7. The electrical connector as claimed in claim 6, wherein the first strap of the first shielding forms a tapered end and the second strap of the first shielding defines a cutout adapted to receive the tapered and of the first strap.

8. The electrical connector as claimed in claim 1, wherein the second shielding comprises strain relief means which includes a first strap cooperating with a second strap to enclose and fix the external cable to absorb a force applied on the engagement between the cable lines and the reception portion of the contacts when the cable is pulled.

9. The electrical connector as claimed in claim 8, wherein the first strap of the second shielding forms a tapered end and the second strap of the second shielding defines a cutout adapted to receive the tapered end of the first strap.

10. The electrical connector as claimed in claim 1, wherein the positioning means is fishskeleton-shaped and defines spaced passageways therein communicating with the receptacles of the insulative housing.

11. The electrical connector as claimed in claim 10, wherein each passageway of the positioning means has an entrance portion and a reception portion, and the entrance portion is narrower than the reception portion which has substantially the same dimension as each cable line for retaining each cable line within the reception portion of the corresponding passageway.

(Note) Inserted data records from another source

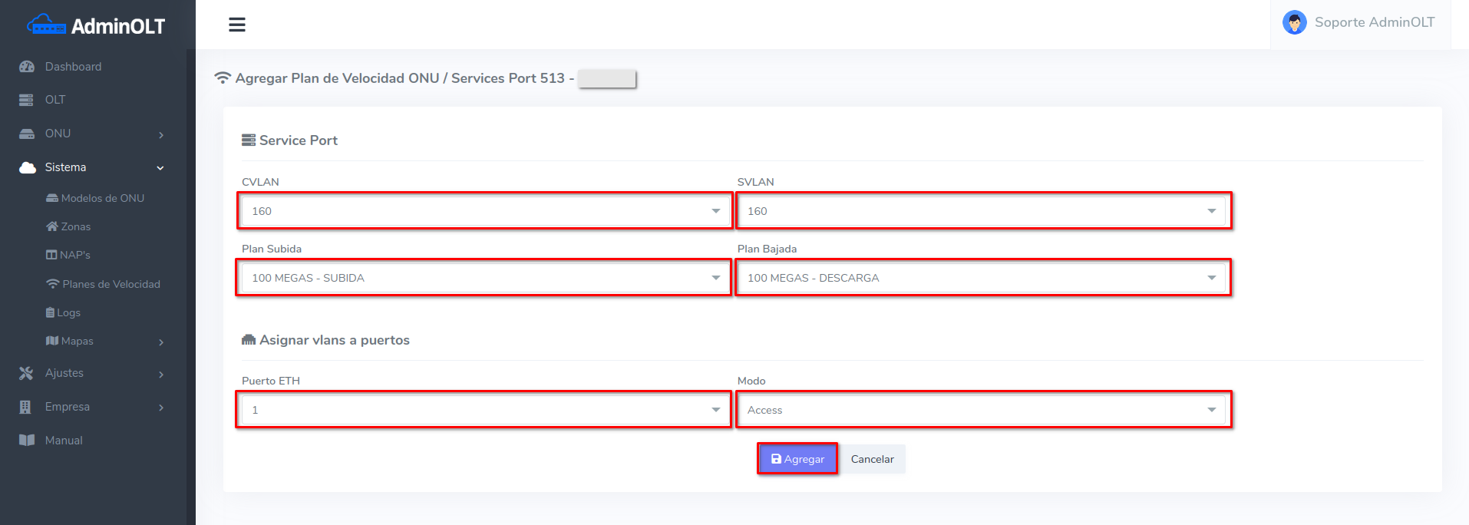The height and width of the screenshot is (525, 1469).
Task: Open the CVLAN dropdown
Action: pyautogui.click(x=484, y=211)
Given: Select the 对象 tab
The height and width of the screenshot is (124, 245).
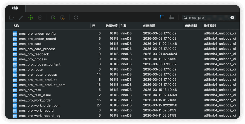Looking at the screenshot, I should point(15,8).

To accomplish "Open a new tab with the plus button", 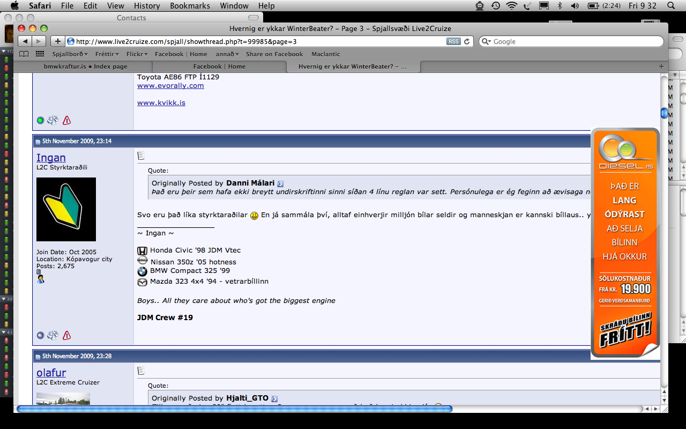I will pos(661,66).

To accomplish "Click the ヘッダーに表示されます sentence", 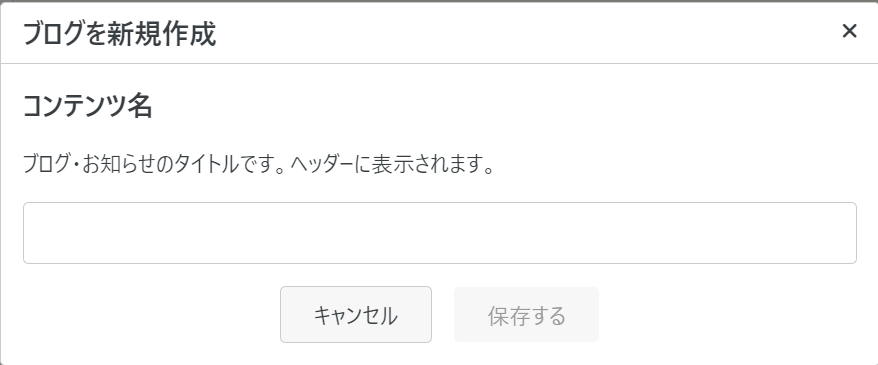I will [393, 166].
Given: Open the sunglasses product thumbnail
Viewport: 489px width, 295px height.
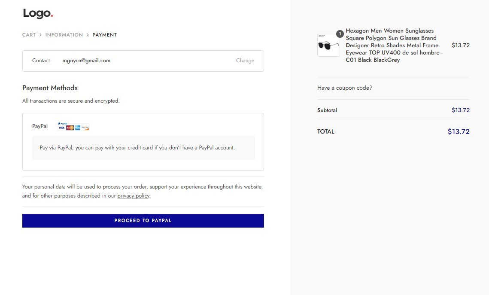Looking at the screenshot, I should (328, 45).
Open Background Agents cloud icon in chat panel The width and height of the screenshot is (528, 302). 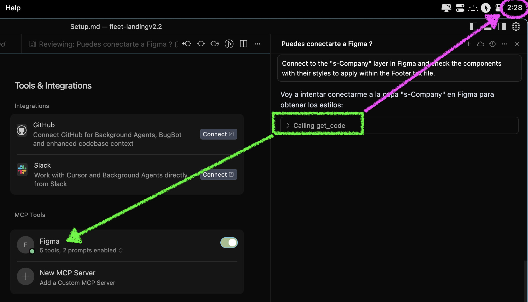pos(481,44)
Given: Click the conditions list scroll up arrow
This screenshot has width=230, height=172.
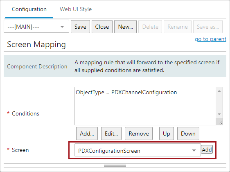Looking at the screenshot, I should (x=219, y=91).
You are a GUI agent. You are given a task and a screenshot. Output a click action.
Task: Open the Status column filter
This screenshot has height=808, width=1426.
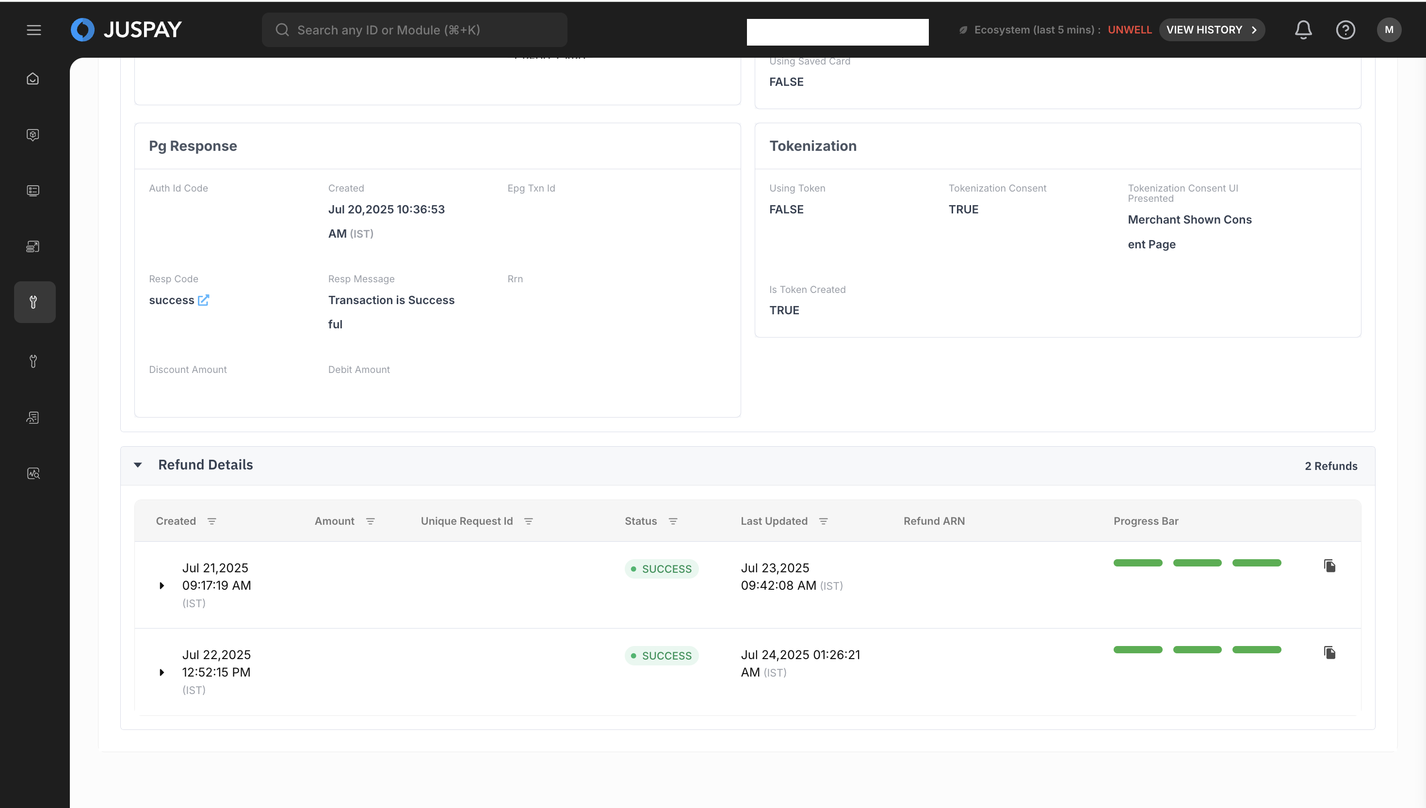coord(672,521)
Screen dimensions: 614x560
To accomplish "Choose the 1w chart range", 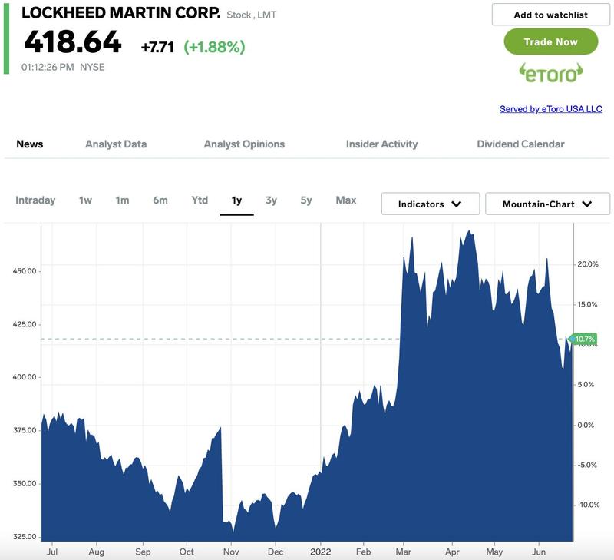I will (x=85, y=200).
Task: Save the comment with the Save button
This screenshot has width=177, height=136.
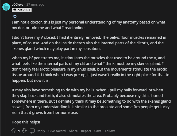Action: 98,131

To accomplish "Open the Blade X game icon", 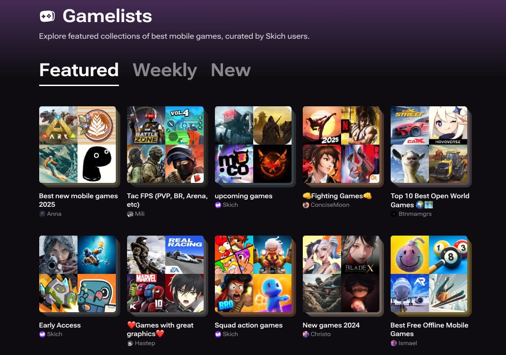I will (x=360, y=255).
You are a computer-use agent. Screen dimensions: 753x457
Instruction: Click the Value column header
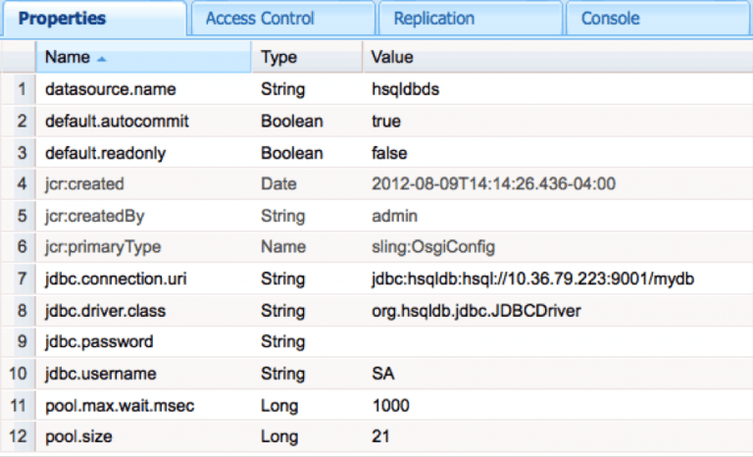(x=392, y=59)
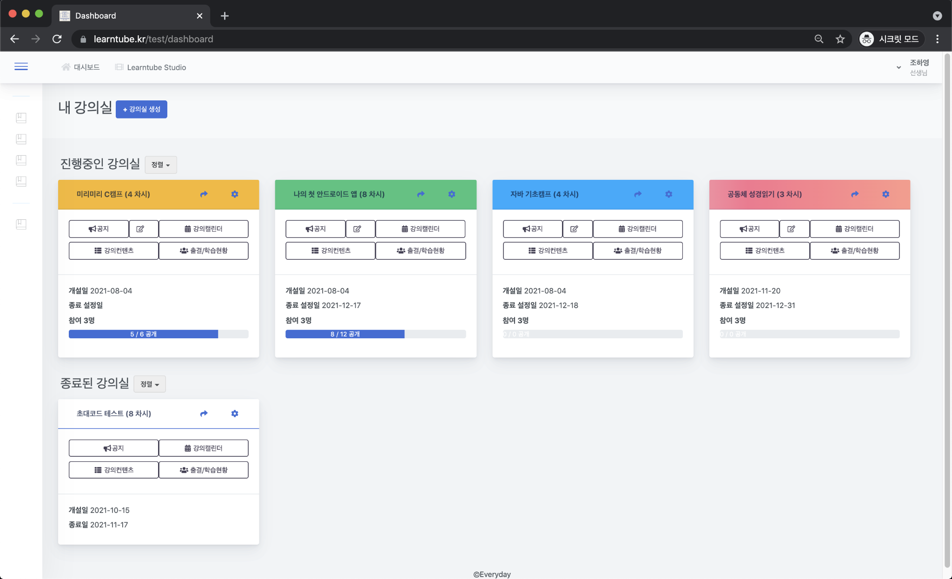The image size is (952, 579).
Task: Expand the user menu chevron beside 조하영
Action: pyautogui.click(x=899, y=67)
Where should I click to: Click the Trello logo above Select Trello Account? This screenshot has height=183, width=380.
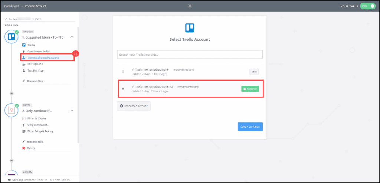pos(190,28)
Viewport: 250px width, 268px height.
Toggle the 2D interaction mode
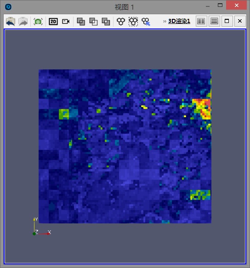point(53,22)
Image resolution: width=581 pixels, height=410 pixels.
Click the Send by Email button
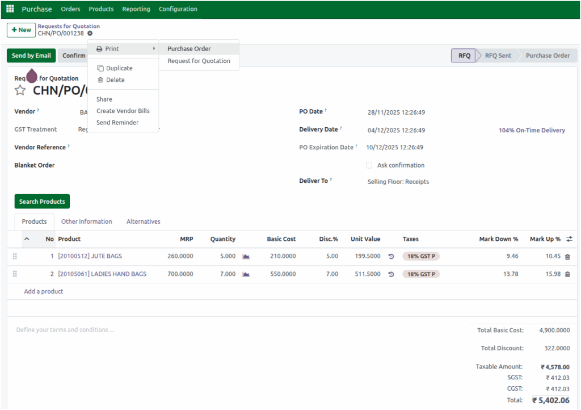tap(31, 56)
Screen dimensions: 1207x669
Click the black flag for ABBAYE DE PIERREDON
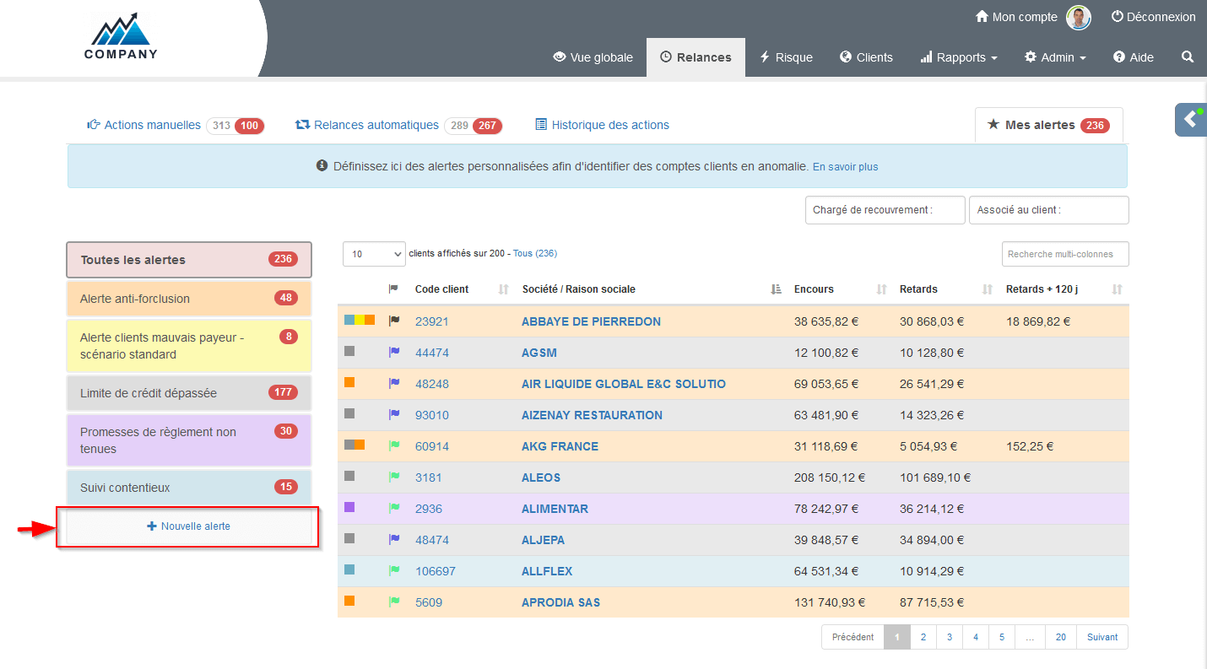(393, 321)
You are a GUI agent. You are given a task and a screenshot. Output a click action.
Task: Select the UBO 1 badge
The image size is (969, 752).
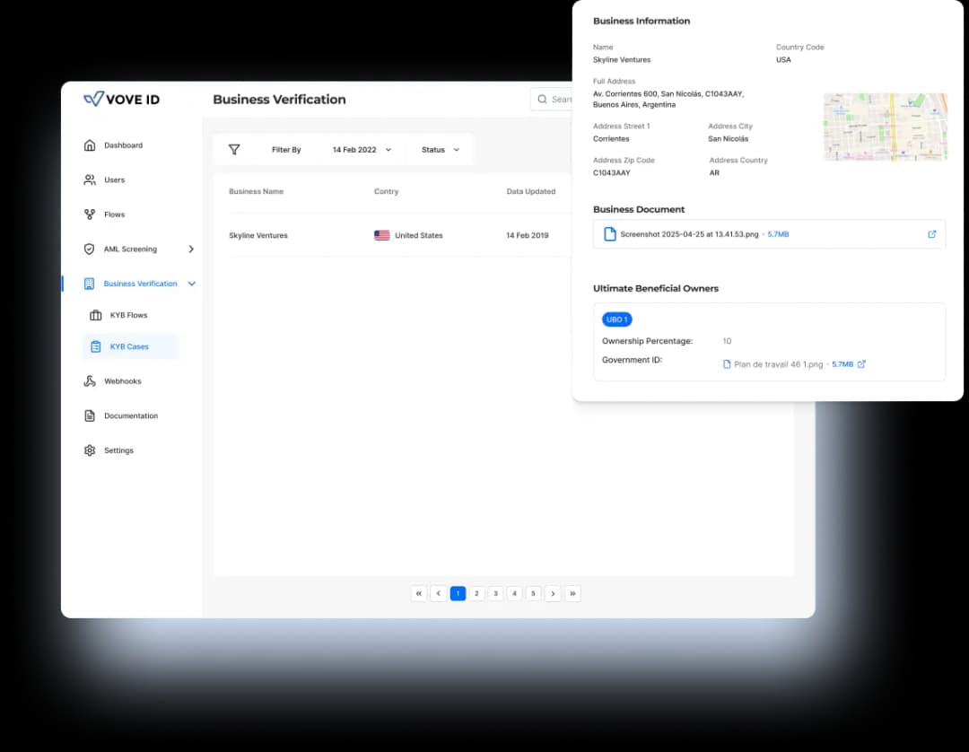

12. An electrical connector comprising:

an insulative housing having a reception surface defining a slot therein for receiving a complementary connector, an engaging surface opposite the reception surface for connecting with an external cable which comprises a plurality of cable lines, and a plurality of receptacles formed in the insulative housing and communicating between the reception surface and the engaging surface of the insulative housing;

a plurality of contacts respectively received within the receptacles of the insulative housing, each contact having a contact portion exposed to the slot for electrically connecting to a corresponding contact of the complementary connector; and

shielding means generally surrounding most portions of the insulative housing and further including hook portions attached to the reception surface for preventing the reception surface from being worn out due to repeated insertion/detachment of the complementary connector; wherein

a positioning means is positioned on a rear side of the engaging surface of the insulative housing, said positioning means including a plurality of passageways communicating with the corresponding receptacles in the housing and retaining the cable lines therein, and said shielding means includes at least one tab formed on a rear portion thereof for abutment against a rear side of the positioning means so as to retain the positioning means in position with regard to the insulative housing.

13. An electrical connector comprising:

an insulative housing having a reception surface defining a slot therein for receiving a complementary connector, an engaging surface opposite the reception surface for connecting with an external cable which comprises a plurality of cable lines, and a plurality of receptacles formed in the insulative housing and communicating between the reception surface and the engaging surface of the insulative housing;

a plurality of contacts respectively received within the corresponding receptacles of the insulative housing, each contact having a reception portion for electrically engaging with one corresponding cable line of the cable; and

positioning means provided on a rear side of the engaging surface of the insulative housing, passageways being defined in the positioning means in communication with the corresponding receptacles, respectively, and retaining the corresponding cable lines therein, whereby the positioning means prevents sputtered plastic particles from entering an interior of the insulative housing via the engaging surface during formation of a plastic shell of the connector; wherein

said connector further includes shielding means generally surrounding most portions of the insulative housing, and said shielding means includes at least one tag on a rear portion thereof for abutment against said positioning means and retaining said positioning means in position in the connector.